MATERIAL PROVIDED:
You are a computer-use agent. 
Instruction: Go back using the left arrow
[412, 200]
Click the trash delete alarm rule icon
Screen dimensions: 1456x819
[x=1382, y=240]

WHAT TO PRODUCE:
Output the complete set of records word for word.

SOLUTION TO THE PROBLEM:
You are a computer-use agent. 
Instruction: Go back using the left arrow
[412, 200]
Click the trash delete alarm rule icon
Screen dimensions: 1456x819
[x=1382, y=240]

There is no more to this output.